Safe, he thinks. Then: home.

Fuck. When did that happen?

It must be the alcohol, he tells himself, as he staggers to a greenlit lift and fumbles out the code that’ll take him to Level C. The same alcohol that made him think it’s be an excellent idea to fuck a superior officer who can kill him with a whistle, and who may or may not be plotting a fucking mutiny.
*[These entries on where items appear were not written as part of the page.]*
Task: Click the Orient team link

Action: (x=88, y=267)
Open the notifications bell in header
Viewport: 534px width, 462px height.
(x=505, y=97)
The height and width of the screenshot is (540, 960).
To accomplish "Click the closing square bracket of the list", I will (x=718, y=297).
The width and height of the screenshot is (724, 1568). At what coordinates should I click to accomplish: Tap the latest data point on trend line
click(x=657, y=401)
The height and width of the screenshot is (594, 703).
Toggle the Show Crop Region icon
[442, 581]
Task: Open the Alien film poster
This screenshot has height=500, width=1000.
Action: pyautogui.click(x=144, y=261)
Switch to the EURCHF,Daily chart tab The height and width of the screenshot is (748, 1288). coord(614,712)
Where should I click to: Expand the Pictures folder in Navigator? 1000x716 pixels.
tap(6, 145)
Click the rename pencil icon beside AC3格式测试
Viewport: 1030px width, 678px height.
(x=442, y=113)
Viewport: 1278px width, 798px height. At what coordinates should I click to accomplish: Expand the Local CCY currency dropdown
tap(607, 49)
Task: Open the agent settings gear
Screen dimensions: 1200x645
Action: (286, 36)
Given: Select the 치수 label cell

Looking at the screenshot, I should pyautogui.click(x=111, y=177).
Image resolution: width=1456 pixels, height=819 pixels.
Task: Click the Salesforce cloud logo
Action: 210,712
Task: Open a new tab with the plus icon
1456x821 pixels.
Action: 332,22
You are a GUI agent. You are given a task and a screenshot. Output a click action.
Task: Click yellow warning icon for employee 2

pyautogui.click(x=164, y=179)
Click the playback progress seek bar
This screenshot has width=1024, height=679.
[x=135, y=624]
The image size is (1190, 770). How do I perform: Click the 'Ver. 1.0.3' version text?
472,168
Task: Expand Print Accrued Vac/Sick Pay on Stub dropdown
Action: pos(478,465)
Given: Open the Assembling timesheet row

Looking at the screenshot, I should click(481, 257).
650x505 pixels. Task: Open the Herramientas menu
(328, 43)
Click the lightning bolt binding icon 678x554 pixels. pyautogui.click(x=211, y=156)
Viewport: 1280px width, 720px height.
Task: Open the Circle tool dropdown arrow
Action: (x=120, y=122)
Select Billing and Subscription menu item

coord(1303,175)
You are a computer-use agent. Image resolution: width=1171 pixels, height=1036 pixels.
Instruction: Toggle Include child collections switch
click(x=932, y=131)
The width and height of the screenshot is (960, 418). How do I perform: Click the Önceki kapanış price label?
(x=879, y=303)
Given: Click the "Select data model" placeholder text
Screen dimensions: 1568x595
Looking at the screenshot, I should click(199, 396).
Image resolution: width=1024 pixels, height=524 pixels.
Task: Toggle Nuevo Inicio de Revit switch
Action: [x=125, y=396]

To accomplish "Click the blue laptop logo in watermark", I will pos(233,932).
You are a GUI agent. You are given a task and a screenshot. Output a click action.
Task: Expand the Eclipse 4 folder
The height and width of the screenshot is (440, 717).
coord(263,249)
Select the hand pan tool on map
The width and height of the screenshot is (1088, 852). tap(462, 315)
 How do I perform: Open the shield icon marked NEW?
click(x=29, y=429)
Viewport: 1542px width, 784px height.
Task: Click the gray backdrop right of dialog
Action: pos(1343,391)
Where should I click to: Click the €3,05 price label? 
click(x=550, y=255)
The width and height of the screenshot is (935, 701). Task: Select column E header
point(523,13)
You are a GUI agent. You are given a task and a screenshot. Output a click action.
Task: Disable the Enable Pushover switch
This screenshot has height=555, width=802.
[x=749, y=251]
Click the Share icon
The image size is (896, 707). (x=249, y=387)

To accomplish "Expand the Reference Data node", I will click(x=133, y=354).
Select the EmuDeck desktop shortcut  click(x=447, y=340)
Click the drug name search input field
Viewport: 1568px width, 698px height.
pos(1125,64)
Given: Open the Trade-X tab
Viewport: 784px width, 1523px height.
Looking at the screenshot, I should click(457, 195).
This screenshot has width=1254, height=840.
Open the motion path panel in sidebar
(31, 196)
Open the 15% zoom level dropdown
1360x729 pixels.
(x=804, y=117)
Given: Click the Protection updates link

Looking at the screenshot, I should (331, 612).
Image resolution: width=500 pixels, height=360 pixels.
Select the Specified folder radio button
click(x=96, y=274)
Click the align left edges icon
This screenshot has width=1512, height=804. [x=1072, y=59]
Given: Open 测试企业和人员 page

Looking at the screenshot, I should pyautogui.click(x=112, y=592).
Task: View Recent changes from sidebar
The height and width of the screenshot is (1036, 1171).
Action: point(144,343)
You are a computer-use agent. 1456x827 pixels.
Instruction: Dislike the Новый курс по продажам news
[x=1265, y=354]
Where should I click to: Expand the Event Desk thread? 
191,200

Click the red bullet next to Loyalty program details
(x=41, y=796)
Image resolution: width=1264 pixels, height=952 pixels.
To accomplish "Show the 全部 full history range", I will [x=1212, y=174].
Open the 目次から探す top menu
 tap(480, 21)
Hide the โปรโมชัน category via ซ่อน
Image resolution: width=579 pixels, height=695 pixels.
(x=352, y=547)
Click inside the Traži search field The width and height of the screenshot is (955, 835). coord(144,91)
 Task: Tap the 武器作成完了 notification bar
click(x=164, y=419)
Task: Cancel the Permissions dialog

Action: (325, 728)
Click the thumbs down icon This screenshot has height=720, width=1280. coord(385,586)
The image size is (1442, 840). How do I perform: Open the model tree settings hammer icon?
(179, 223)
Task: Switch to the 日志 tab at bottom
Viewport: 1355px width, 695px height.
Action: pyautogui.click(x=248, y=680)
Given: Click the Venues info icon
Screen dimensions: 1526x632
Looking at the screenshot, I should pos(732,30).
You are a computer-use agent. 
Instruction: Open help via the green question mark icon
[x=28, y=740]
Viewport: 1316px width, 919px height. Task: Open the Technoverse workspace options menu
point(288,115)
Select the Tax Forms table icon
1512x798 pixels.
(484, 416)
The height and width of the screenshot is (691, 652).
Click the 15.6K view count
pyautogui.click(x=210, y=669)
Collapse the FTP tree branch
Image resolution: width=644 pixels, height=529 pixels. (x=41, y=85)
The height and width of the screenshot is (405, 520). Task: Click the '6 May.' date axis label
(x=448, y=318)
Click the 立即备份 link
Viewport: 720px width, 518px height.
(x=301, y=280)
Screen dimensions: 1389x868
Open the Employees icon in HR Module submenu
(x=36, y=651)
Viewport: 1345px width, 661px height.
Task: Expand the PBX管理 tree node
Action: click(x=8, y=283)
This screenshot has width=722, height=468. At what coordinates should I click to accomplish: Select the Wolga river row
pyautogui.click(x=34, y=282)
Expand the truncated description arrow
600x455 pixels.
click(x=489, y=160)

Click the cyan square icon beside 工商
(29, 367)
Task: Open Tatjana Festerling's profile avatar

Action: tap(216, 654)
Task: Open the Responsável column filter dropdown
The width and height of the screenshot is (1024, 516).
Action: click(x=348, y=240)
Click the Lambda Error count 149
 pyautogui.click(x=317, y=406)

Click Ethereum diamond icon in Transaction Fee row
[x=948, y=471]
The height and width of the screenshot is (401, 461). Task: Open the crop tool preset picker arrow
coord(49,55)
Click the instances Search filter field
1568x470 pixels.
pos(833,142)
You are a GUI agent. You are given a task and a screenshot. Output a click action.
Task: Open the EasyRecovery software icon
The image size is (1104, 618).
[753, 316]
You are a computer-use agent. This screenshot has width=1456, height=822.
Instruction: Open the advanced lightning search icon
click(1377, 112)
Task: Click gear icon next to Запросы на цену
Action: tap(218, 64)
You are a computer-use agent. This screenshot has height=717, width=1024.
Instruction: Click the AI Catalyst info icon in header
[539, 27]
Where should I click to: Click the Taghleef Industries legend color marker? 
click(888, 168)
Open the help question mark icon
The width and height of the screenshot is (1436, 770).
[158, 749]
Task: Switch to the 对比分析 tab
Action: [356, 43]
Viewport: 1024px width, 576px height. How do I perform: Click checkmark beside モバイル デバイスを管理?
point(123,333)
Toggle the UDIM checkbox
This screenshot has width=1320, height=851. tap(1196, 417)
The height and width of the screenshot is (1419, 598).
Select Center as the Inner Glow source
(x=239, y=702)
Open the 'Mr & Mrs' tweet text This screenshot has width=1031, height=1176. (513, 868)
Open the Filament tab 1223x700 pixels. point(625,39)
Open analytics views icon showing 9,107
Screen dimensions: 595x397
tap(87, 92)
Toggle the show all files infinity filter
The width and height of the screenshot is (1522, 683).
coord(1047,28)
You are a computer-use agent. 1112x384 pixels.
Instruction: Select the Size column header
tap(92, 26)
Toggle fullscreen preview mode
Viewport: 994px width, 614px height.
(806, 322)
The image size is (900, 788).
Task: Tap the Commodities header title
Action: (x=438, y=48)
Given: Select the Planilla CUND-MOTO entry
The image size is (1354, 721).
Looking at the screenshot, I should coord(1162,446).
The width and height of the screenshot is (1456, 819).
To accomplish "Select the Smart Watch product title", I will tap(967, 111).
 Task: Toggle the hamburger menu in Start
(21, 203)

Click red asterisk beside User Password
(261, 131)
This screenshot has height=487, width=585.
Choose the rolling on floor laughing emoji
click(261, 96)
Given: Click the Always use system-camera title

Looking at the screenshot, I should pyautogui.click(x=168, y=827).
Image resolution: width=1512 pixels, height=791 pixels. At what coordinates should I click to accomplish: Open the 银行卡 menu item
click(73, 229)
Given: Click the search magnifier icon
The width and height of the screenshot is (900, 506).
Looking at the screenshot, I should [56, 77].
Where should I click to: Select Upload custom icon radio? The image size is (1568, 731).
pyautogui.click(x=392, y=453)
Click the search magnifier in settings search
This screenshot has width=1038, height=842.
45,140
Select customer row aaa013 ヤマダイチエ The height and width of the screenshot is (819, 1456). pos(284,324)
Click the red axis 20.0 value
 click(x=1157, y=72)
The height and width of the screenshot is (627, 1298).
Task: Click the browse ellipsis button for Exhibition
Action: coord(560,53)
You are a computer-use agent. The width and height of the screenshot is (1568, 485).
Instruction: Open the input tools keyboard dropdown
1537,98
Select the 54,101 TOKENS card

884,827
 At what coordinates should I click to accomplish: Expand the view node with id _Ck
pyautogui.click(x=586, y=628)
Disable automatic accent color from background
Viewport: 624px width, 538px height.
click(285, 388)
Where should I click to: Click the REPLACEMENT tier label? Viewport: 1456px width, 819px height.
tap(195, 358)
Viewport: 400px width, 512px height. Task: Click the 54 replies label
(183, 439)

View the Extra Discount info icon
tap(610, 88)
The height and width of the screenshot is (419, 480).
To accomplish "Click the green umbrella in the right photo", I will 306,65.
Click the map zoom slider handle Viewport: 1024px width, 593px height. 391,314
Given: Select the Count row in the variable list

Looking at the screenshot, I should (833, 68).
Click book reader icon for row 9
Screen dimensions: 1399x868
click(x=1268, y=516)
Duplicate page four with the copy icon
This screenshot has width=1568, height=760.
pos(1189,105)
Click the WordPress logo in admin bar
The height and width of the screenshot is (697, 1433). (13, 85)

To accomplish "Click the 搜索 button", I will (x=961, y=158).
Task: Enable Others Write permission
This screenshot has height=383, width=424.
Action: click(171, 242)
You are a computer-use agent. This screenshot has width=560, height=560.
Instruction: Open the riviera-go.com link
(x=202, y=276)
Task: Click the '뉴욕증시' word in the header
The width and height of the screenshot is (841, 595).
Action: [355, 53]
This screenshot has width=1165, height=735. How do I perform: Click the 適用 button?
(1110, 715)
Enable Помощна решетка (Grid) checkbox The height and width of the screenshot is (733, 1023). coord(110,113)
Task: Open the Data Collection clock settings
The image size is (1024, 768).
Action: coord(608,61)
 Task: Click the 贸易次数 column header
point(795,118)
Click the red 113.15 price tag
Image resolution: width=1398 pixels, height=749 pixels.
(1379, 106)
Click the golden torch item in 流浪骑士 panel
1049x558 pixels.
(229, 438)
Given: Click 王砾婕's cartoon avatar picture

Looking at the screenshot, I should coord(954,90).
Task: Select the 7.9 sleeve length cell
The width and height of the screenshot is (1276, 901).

And who’s twice his age. Fuck.

That is, decides Kraglin miserably, stumbling along the corridor and presenting his middle finger to anyone who laughs, the story of his fucking life. One catastrophe after another. Most fueled by spirits, peer pressure, or general recklessness. He’s on a downwards spiral, and can feel himself sinking further with every stupid-ass decision that pops into his head. If he doesn’t get his act together, he’ll never get the chance to tell Morlug his name.

And to top it all off, his head aches. Damn it. He’s never drinking again.

He leans on the dormitory door until it falls open, then drags himself to the far bunk stack, toeing off his boots and tying the laces so they dangle on either side of his neck before starting the climb. He almost nods off halfway – but is urged on by growl from the bunk below, for him to stop fuckin' creakin' about and go the fuck t'sleep.

That’s one order he’ll willingly obey.